FRITZ SCHOLDER

Sound Zone

Date: 1962

Dimensions: 45.75” x 27.75” (Art) / 47” x 29.25” (Framed)

Medium: Oil on canvas

Condition: Overall very good

Provenance:

– Artist’s Collection

– Private Collection

– Trotta-Bono, Los Angeles, CA

Fritz Scholder (1937–2005) was a boundary-breaking artist known for his bold and unorthodox depictions of Native American life and identity. Scholder was of Luiseño descent on his patrilineal side. His mother was of German and French ancestry. Scholder grew up in various parts of the Midwest as his family moved frequently due to his father’s job with the Bureau of Indian Affairs. In a formative period during high school in South Dakota, Scholder studied under the legendary artist Oscar Howe. He later studied in Sacramento under Contemporary Art icon Wayne Thiebaud.

Prior to Fritz Scholder’s famed “Indian Series”, the artist explored abstraction, uniquely depicting the surrounding environment. With gestural brushstrokes and a keen eye for composition Scholder captured the essence of the natural world while imbuing it with a surreal, otherworldly quality. These abstract landscapes are not mere reflections of reality but rather interpretations of the emotional and psychological landscapes within. These works comprise a sophisticated, desirable and finite body of work that Scholder began after moving to Phoenix Arizona to Study and then Santa Fe, NM to begin teaching at IAIA (Institute of American Indian Arts) in the early 1960s.

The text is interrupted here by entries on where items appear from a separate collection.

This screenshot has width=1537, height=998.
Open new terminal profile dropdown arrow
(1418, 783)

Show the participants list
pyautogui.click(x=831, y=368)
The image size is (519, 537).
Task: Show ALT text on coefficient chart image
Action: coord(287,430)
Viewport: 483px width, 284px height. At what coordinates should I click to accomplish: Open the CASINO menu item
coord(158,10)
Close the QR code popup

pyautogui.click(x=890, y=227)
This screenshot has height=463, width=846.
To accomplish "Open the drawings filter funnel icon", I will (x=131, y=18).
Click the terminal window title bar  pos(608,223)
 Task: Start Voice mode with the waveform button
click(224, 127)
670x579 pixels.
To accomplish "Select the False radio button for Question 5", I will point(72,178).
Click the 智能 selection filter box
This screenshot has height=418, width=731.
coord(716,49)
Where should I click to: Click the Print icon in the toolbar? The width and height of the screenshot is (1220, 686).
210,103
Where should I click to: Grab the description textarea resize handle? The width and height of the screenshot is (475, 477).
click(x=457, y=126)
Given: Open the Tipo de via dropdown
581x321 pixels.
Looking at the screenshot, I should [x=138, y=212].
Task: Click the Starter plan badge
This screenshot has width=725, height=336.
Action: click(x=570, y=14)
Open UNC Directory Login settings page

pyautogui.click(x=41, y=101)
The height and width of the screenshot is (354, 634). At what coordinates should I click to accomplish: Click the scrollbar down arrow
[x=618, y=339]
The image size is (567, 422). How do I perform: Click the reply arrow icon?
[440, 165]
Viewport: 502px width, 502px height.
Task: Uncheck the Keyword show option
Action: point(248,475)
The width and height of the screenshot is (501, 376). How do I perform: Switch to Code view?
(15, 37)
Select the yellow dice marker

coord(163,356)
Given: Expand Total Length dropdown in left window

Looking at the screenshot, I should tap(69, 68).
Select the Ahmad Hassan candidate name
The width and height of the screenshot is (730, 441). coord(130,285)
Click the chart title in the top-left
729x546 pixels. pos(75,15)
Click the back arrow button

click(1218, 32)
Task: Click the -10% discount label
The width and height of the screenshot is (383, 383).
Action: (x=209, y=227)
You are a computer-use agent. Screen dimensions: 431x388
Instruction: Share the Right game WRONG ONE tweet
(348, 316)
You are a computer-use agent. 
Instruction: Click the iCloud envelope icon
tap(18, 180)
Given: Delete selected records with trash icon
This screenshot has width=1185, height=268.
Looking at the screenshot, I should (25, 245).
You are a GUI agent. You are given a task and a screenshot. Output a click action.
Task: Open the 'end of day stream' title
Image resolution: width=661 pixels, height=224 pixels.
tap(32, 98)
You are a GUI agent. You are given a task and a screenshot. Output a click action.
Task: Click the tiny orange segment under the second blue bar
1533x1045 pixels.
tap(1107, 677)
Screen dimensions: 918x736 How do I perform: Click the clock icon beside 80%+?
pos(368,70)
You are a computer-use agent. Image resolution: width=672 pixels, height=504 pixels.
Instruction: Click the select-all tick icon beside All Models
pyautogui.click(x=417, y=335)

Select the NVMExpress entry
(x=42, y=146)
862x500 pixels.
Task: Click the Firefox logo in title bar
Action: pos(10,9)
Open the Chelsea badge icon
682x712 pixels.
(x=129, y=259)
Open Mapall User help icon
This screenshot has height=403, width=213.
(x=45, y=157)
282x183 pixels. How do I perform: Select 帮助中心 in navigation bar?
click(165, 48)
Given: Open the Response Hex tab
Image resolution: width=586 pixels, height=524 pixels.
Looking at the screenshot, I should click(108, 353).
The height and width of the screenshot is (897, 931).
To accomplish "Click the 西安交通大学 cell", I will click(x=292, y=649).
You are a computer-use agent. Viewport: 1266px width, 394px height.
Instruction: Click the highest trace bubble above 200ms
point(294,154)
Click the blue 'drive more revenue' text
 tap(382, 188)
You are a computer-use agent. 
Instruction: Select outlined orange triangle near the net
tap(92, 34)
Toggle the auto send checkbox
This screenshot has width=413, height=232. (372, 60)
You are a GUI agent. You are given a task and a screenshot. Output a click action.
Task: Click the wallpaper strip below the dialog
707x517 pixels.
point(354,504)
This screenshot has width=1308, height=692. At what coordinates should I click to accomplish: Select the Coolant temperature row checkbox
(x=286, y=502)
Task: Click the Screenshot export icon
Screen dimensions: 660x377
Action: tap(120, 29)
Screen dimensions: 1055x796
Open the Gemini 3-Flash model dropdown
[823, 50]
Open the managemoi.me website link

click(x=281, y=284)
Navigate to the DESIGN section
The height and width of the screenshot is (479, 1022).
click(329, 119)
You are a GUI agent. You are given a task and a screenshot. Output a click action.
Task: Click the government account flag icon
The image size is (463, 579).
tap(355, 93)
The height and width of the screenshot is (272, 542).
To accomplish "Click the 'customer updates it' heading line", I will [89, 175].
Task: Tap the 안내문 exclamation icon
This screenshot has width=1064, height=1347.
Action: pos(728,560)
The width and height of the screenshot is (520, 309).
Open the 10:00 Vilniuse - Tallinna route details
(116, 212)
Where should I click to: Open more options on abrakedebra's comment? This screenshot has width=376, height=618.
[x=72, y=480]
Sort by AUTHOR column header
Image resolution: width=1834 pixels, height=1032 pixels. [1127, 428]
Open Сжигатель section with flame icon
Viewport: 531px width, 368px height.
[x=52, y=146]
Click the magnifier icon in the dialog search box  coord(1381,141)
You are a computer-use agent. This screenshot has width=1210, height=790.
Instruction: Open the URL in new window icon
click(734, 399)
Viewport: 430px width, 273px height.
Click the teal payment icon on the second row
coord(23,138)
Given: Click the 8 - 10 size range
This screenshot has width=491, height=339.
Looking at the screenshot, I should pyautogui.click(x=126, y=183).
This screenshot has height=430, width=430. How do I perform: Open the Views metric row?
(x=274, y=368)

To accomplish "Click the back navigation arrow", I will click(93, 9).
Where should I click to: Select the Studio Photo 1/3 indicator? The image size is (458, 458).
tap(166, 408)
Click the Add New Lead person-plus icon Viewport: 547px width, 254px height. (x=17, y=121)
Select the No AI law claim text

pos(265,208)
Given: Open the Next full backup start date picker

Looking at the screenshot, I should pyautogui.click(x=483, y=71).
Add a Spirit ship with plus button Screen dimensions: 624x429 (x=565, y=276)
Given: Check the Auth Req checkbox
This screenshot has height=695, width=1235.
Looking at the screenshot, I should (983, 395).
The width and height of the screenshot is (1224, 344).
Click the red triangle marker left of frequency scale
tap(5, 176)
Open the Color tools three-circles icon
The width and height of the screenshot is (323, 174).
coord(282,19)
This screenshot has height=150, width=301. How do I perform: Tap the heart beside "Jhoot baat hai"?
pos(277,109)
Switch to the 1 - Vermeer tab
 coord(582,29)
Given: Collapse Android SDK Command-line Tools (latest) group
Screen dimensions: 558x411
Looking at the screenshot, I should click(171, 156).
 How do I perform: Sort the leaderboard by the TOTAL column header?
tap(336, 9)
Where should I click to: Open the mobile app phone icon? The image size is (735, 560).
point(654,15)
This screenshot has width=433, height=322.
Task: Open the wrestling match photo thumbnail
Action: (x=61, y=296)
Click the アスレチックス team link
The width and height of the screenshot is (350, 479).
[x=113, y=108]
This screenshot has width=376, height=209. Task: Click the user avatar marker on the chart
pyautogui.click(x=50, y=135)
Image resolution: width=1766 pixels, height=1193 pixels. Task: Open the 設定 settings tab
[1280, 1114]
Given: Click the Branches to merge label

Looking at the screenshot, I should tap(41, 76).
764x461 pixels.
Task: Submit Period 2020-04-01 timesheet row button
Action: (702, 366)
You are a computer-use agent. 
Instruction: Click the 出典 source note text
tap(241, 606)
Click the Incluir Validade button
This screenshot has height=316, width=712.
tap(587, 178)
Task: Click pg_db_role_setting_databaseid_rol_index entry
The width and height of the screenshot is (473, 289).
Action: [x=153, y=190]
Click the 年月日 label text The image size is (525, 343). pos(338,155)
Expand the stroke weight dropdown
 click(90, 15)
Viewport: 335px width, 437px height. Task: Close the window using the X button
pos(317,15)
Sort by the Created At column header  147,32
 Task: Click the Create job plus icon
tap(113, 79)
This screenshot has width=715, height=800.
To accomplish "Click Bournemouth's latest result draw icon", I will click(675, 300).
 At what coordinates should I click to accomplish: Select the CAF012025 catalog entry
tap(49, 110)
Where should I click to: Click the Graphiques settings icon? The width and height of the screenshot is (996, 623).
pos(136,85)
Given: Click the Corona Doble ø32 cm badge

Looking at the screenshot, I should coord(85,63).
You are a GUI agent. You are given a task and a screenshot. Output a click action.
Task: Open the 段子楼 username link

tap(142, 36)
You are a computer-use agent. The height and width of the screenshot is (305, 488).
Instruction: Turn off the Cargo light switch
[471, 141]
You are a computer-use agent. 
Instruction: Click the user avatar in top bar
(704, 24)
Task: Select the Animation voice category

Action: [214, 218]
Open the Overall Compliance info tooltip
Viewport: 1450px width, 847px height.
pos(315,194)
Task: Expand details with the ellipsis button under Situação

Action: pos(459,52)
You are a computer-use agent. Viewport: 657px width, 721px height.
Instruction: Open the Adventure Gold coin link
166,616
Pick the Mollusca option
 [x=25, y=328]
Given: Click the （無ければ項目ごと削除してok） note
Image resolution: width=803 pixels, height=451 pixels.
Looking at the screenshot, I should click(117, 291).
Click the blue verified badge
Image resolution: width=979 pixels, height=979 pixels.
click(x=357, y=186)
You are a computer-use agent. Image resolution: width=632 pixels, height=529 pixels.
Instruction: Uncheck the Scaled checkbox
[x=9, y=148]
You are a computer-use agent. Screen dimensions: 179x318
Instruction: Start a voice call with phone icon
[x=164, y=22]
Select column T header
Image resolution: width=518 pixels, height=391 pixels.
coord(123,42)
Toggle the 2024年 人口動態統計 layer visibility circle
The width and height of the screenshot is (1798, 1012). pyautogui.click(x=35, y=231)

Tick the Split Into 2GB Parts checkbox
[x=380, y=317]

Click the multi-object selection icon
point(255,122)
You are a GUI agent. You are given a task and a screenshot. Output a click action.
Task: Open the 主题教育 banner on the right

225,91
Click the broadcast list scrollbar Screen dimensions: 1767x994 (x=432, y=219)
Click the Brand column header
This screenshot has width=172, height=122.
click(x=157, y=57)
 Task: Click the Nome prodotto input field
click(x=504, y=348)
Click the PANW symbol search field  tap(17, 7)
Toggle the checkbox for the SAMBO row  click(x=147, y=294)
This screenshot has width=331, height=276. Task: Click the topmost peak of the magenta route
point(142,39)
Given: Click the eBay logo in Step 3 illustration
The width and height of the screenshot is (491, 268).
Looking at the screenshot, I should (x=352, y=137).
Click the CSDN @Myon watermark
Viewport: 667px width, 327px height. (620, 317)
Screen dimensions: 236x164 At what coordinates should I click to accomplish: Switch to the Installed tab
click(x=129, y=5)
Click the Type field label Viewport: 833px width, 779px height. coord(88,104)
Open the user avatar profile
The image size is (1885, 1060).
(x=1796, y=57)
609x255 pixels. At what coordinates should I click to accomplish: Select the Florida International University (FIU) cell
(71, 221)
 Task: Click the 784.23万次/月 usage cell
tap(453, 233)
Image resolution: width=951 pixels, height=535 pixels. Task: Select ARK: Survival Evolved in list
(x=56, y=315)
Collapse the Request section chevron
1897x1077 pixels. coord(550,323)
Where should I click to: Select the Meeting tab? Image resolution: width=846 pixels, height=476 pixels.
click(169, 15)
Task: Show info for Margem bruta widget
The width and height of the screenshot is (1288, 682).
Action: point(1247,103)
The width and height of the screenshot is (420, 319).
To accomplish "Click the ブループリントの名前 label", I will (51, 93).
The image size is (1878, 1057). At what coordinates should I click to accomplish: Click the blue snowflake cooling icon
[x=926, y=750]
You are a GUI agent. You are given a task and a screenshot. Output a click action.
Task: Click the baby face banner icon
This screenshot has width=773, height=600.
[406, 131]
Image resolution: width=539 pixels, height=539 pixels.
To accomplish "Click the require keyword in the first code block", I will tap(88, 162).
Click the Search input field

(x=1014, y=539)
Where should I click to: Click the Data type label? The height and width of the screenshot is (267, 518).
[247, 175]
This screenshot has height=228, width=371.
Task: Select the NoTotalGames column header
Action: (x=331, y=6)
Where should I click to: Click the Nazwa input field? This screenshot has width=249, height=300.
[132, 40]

During his time teaching and painting at the newly established IAIA, Scholder began his career-defining exploration of Native American subjects. Fritz Scholder’s iconic “Indian Series” shattered traditional romanticized portrayals of Native Americans. His work rejected the "noble savage” trope and instead portrayed Native people as they were, in more human, contemporary, and often unsettling ways. Scholder's style combined elements of Abstract Expressionism, Pop Art, and Realism, with a palette dominated by bright, often unanticipated colors that gave his subjects a ghostly, surreal quality.

Scholder exhibited widely in the United States and internationally. He was invited to participate in the prestigious Dartmouth Residency program in 1973. Fritz Scholder was also offered solo exhibitions at well-known institutions, such as the Pennsylvania Academy of Fine Arts, Wheelwright Museum, Denver Art Museum, Phoenix Art Museum, Crocker Art Museum, and the Tweed Museum, among many others.

Fritz Scholder's paintings can be found in the private collections of major art connoisseurs as well as in prestigious institutions including Crystal Bridges Museum of American Art, the Museum of Modern Art, the Bibliotheque Nationale (Paris), the Los Angeles County Museum of Art, the Walker Art Center, the San Francisco Museum of Modern Art, the Milwaukee Art Museum, the Smithsonian American Art Museum and the Denver Art Museum.